4. Jude Bellingham, Real Madrid
Across the Spanish capital, there is a very different player defying Father Time. Bellingham simply should not be performing this well at such a young age with the brightest of lights on him. Sunday was his first match hold scoreless in a Real Madrid shirt. Each of his first four matches brought with them a goal, notably back-to-back late winners against Celta Vigo and Getafe. The Santiago Bernabeu, reopened for the latter of those games, already echoes to the cries of Hey Jude. The chest out, arms aloft celebration already seems destined to be replicated in playgrounds from Stourbridge to Segovia.
Already Carlo Ancelotti has placed Bellingham at the heart of his plans, the tip of a midfield diamond that requires the No.5 to push upfield when Rodrygo (No.11) and to a lesser extent Joselu (No.14) drift wide. When Madrid needed a goal against Getafe every midfielder exited the pitch except Bellingham, who repaid his manager’s trust in style. The 20-year-old seems to relish the big moments for club and country, just look at his wonderful performance during the international break where he notched a goal and an assist for England in a 3-1 win when they resumed football’s oldest rivalry with Scotland during the international break. Already the comparisons with Bryan Robson, Paul Gascoigne and Zinedine Zidane are emerging. Somehow, they don’t seem overblown. Bellingham is just that good.

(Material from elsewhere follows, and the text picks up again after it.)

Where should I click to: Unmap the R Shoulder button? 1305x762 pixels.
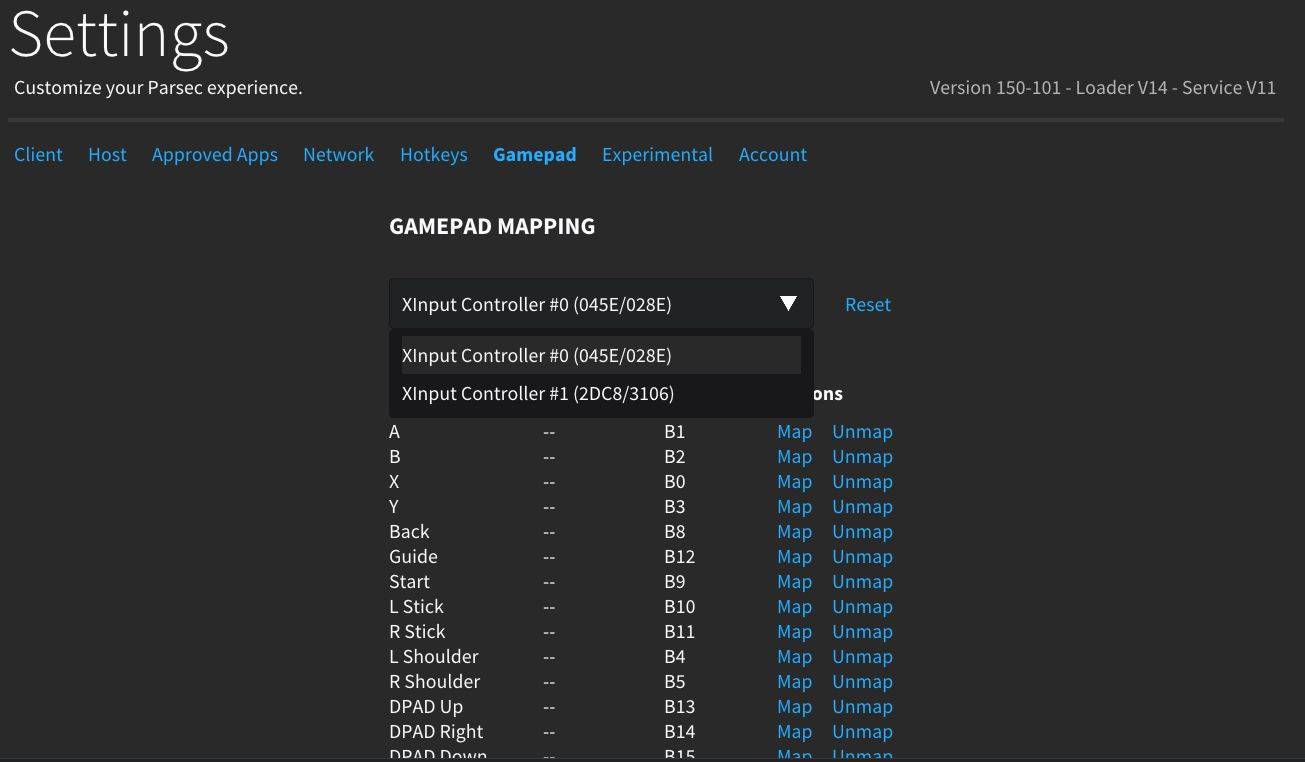click(862, 682)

Certainly he does not look like being fazed by the attention. By rights he should be broken by the demands that comes with holding the hopes of Europe’s most demanding fanbases at club and international level. Instead, he seems to relish them. “I want to try and win everything really, with Madrid, and with England,” he said after that Scotland match, “to have a year when I attack all competitions and try to end the season with a lot of trophies.”
If he is indeed the player he seems to be, one that lives for the biggest moments, then this could be a spectacular Champions League campaign indeed for Bellingham.

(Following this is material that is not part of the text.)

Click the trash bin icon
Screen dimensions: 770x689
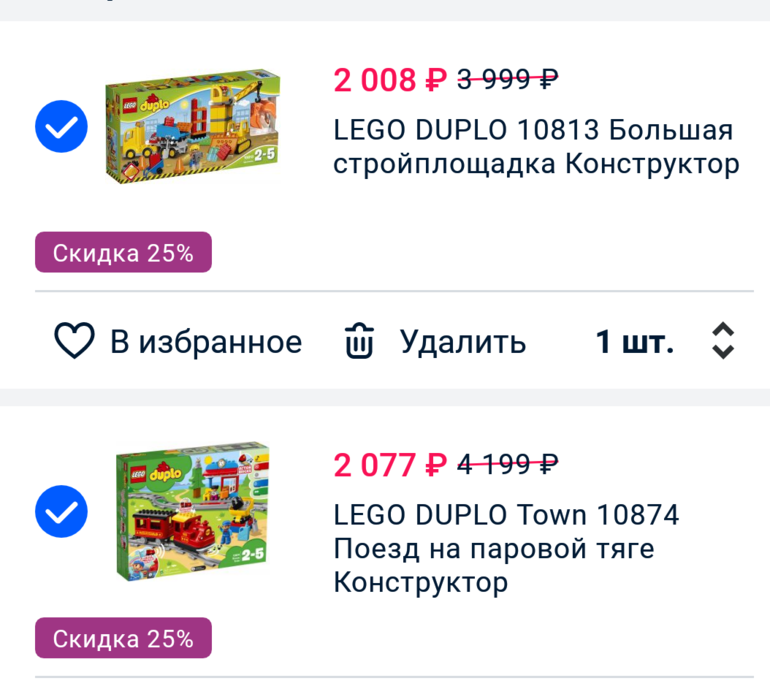359,342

5. Karim Konate, Red Bull Salzburg
Reader, I’m going to let you in on a secret here, one to impress your friends at the Champions League-themed dinner parties you will doubtless be attending in the future. Should the topic turn to the next breakout star you may yet find yourself in a pickle and nobody wants to be made foolish when their Mykhailo Mudryk pick backfires. If you find yourself in this quandary, might I offer a word of advice? Just pick the latest young striker in the Red Bull Salzburg team.
Certainly it’s a tactic that has served me well even before joining CBS. Between Erling Haaland, Karim Adeyemi and now Benjamin Sesko it appears that the best way to establish yourself as one of Europe’s striking sensations is to don the white and red of the Austrian champions. And so we turn to Karim Konate, the 19 year old Ivorian who has already delivered seven goals and two assists in 754 minutes since arriving in Austria from ASEC Mimosas, one of the great talent factories of African football.

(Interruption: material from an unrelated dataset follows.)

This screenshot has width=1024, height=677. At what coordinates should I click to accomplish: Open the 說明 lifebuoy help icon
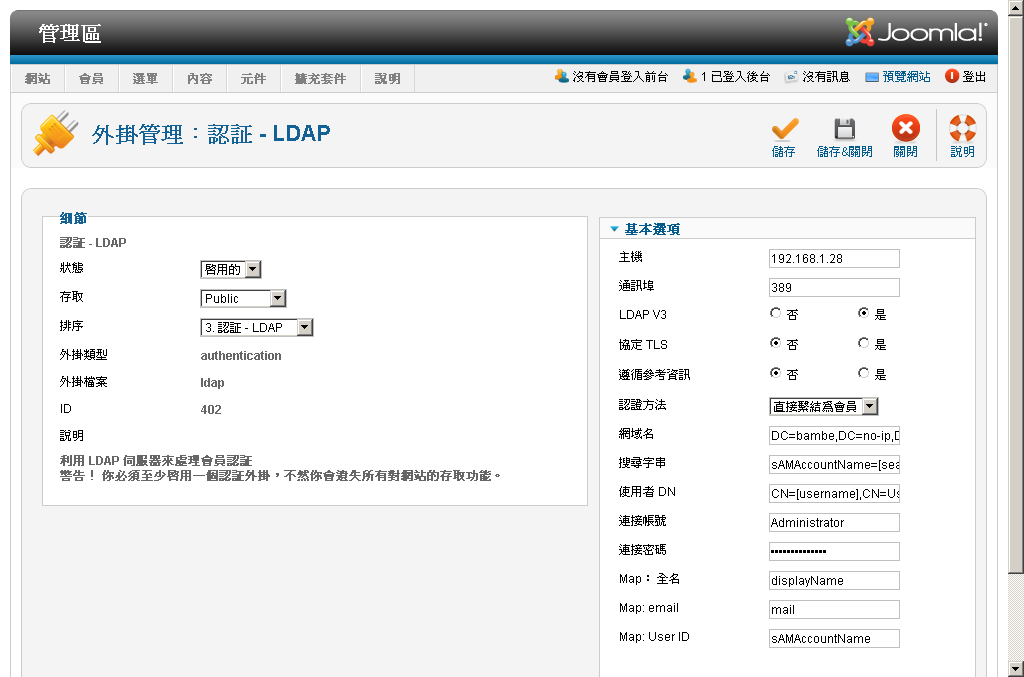[962, 129]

These are extremely early days for Konate but in what few clips are available of him he showcases a tantalising mix of qualities, a player who finds space in the box but can accelerate into it on the counter, his magnificent clipped finish in a 3-0 win over WSG Tirol suggesting real composure for such a young player. That game saw him deliver two of the six goals he has through his first seven games of the season, and while it is hard to be sure how any play will translate Austrian Bundesliga form to the Champions League, the evidence of his predecessors suggests that Salzburg have a good eye for a forward who can make a major impact on the European stage.